Nor is there much evidence that tweaking the convenience level of absentee/mail/early voting has much of an effect on turnout patterns. These voting procedure changes, as malignly motivated as they may be, are hardly “Jim Crow in the 21st century”, as Biden once averred (if only the original Jim Crow had been so ineffective!)

4. A fourth, and highly significant, problem is that if that the intent is to “save democracy” the voting rights bills under consideration do not take aim at the main problem: election subversion. That is, the real threat is not how easy or hard it is to vote but rather in certifying the results of the voting process. This is what Donald Trump was attempting to interfere with and what the January 6th riot at the Capitol was all about.

The voting rights reform bills under consideration would not solve this problem. And of course they won’t pass. 

Look, I definitely think we should make it easier for people to vote and not harder.  Literally, the first thing I ever had published in a public forum was a letter to the editor of the Columbus Dispatch, sometime in the mid-90’s, arguing for more expansive voting access.  But taking away dropboxes and making it harder to collect absentee ballots en masse is not exactly 1962 Jim Crow.  And meanwhile there’s real urgency to address weaknesses in the counting and certification of elections that we know malign Republicans are looking to exploit.

Especially in light of the evidence Teixieira brings to bear, this NYT article really struck me for its wrongheadedness among Democrats, “With Voting Bills Dead, Democrats Face Costly Fight to Overcome G.O.P. Curbs.”  The key examples in here are telling:

The ruling by Michael O. Bohren, a circuit court judge, invalidated years of guidance from the Wisconsin Elections Commission allowing municipalities to collect absentee ballots in drop boxes before Election Day.

Judge Bohren, who routinely attests to his bona fides as a conservative, was appointed to the bench in 2000 by former Gov. Tommy Thompson, a Republican, and presides over a courtroom displaying portraits of a handful of American presidents, all of them Republicans except for George Washington. He declined to be interviewed.

His decision, if not reversed on appeal, could also forbid Wisconsinites to turn in ballots other than their own and jeopardize city-sponsored ballot-collection events like Democracy in the Park in Madison, in which city workers gathered 17,000 early votes in public parks in the weeks before the 2020 election.

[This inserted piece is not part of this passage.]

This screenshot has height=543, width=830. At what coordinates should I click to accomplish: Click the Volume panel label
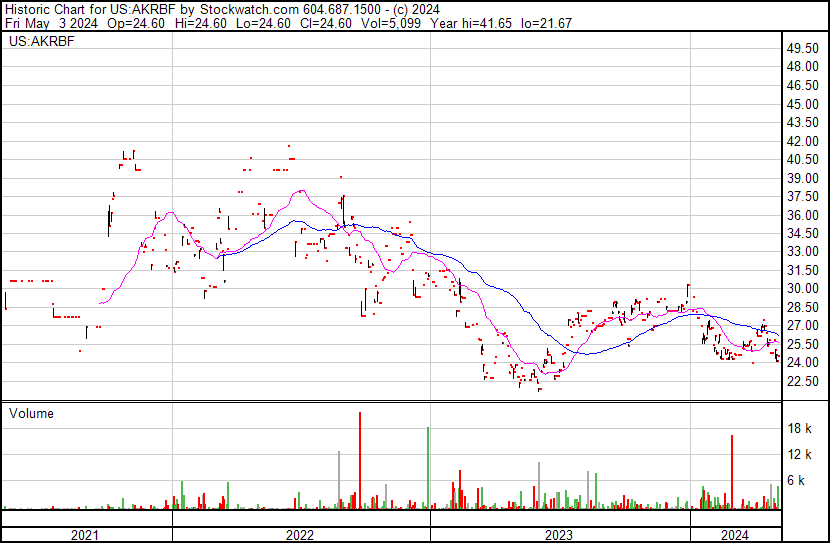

“When you try to suppress the vote, somebody is going to be at the losing end of things,” said Gov. Tony Evers of Wisconsin, a Democrat who faces a difficult re-election this fall. “Those people are the people of Wisconsin.”

 
 

Sure, it would be great if we had dropboxes, you could turn in other people’s ballots, and we had automatic voter registration.  But, again, the lack of this (I mean automatic voter registration is great, but we’ve never had it and, historically, the vast majority of ballots are cast in-person) is hardly massive “voter suppression.”  

And this article, “Democrats Face a Dilemma on Voting: Compromise or Keep Pressing?”  Keep pressing… seriously?!  I believe there’s a widely used aphorism about insanity that’s relevant here.  It doesn’t matter how much Democrats want this, it’s not happening now.  I want truly universal health care that is genuinely affordable for all Americans.  But it would be crazy to put a lot of political effort there right now because it’s just now happening in this context.  You’ve got to know the difference between pushing against a stuck door versus just banging your head against the wall.

But, to finish on the most important point.  We know what to do!  Pass legislation to make election counting and certification as free and fair as possible.  That needs to be the priority.